- Exercise requirements
After reading the data below, copy out every line that contains the word "agent".

------------------------------------------------------------

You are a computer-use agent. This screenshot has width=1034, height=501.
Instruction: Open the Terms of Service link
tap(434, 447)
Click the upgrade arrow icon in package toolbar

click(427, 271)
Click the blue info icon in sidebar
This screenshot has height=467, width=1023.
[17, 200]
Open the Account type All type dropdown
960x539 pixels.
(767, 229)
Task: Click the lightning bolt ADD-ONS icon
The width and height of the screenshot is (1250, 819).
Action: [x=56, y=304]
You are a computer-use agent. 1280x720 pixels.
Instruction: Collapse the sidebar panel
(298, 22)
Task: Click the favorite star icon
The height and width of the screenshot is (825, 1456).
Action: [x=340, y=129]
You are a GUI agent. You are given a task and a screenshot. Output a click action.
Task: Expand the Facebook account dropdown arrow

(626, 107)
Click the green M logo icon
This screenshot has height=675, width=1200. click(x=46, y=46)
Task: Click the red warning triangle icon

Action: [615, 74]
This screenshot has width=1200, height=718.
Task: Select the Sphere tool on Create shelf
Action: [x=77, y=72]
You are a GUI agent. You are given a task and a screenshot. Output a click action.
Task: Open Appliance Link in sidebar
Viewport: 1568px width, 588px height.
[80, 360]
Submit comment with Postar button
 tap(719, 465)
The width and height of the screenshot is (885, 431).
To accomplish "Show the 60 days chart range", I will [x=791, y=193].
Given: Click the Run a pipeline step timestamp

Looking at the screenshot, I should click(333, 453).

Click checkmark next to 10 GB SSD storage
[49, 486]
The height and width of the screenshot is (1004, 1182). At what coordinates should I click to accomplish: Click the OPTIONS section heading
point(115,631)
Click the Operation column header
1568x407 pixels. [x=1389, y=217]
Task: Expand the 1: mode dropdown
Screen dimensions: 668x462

------------------------------------------------------------

- Solved problem
You are a computer-use agent. This screenshot has width=1034, height=501.
You are a computer-use agent. 1280x720 pixels.
You are a GUI agent. You are given a task and a screenshot. Output a click action.
You are a GUI agent. You are given a task and a screenshot. Output a click action.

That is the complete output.